太田氏親子を、見かけられたのですか。へえ、とおもってしまいました。娘さんを育てるのに、お母さんは住み込みで賄いをしたり、
出版社に騙されて太宰とのことを醜聞的に書いたり。
太田治子は汚れていないえばそうなんだろう、父親のことも母親のことも、的確に見ていた気がします。
太田治子の自意識は、読んでいるこちらがいたたまれないみたいな感じ。まあ、ここでそんなこと書くこともないのですよね。

太宰が女性に向かって言うことは、ぜんぶその時の「本当」。ズルいという意識も自覚も無い。とにかく、作品は「すごい」。何時間でも何か書いていたい。
2019-09-30-19:19 * KUON [ 返信 * 編集 ]

今も夢見る No title

・アルジェリマンさん

太宰治さんは、賞が欲しくて大家に(川端康成?)すがるがごとき手紙を書いたり、仲人をしてくれた井伏鱒二を「井伏さんは悪人です」とかいたり、まあ、ろくでもない男だったですね、一般的に言えば。で、キリストを売ったユダの気持ちになって小説書いたりして。すごいですね。

25歳ごろに太宰を読んで、高校時代に読んでいたらまずいことに・・と思われたって。そのへんのとこ、どやってんやろ、と、ものすごく興味を持って読ませていただいてしまいました。

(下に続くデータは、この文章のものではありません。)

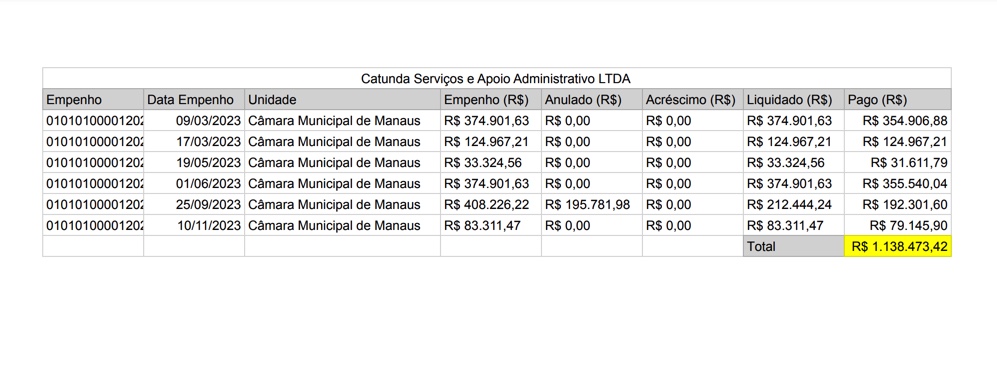Select the Empenho (R$) header cell
The height and width of the screenshot is (386, 997).
click(x=491, y=99)
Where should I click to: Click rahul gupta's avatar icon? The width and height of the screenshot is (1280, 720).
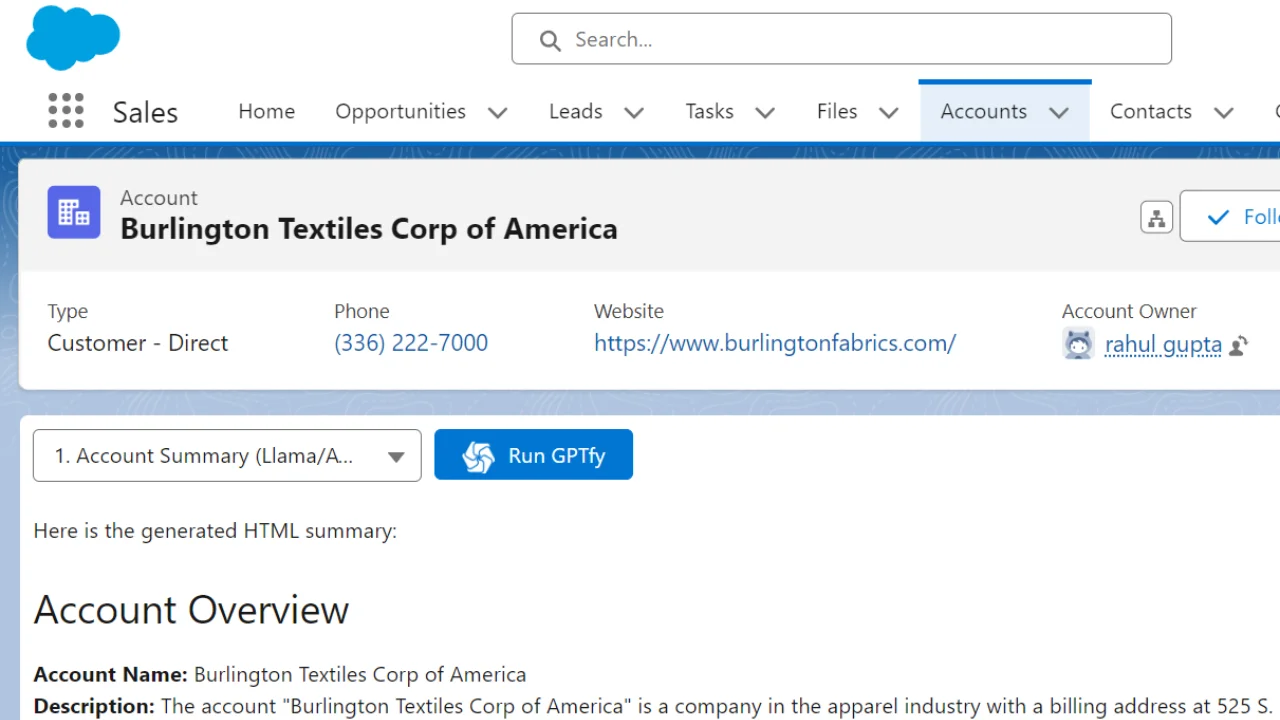pyautogui.click(x=1078, y=344)
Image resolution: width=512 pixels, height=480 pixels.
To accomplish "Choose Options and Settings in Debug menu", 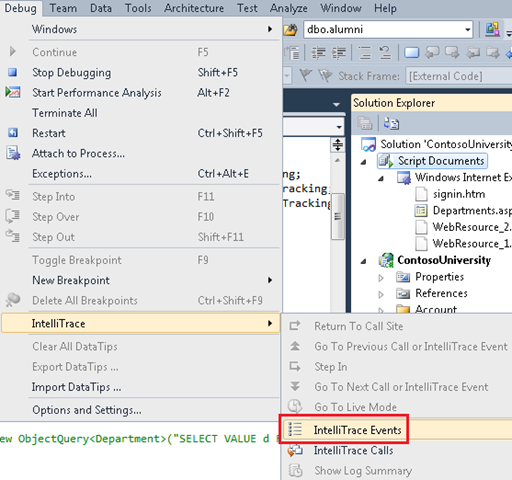I will click(x=140, y=410).
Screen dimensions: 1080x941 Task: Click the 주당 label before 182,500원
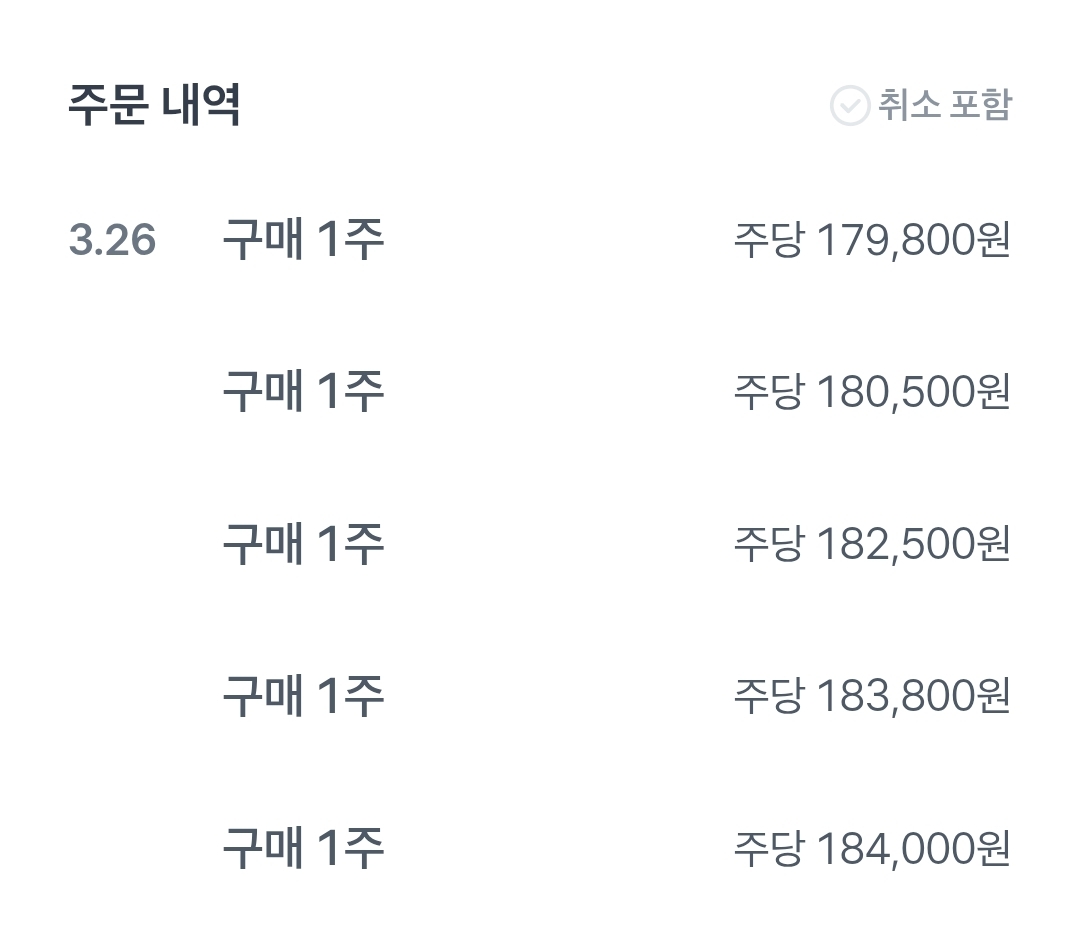pos(769,544)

2019-09-30-19:42 * KUON [ 返信 * 編集 ]

はまる、という・・・

そこんとこどないやったか、と申しますと・・・

はまる、というのは、
くだらないものに夢中になる、
というイメージを持っておりまして、
あ、太宰さんファンの方々ごめんなさい。

で、高校時代の私が読んでいたら、
妙にはまっちゃって、
な~んか死にたくなっちゃったんじゃないかな、と。
死ぬ前にな~んか悪いことしちゃったんじゃないかな、と。

今で言うところの「厨二病」ってんでしょうか。
それなりに人並みにわずらっておったような・・・。

いやいやお恥ずかしい。

2019-10-01-20:58 * アルジェリマン [ 返信 * 編集 ]

今も夢見る No title

・アルジェリマンさん

そやったんですか。

はまった・・・かもしれん、と。うまく言えませんが、なんというか、よく分かる気がします。なんやかや言いながら「人間失格」でも、最初の一行から、うぎゃあ、と。もう、ものすごいですよね。人間としてはミスだらけの気がするが、文章には、1ミクロンのミスはない。ちなみにワタシは中学生のみぎりに出会ってしまい、周囲の純真な(か?)男子たちがみんな、アホに見えていたという・・・。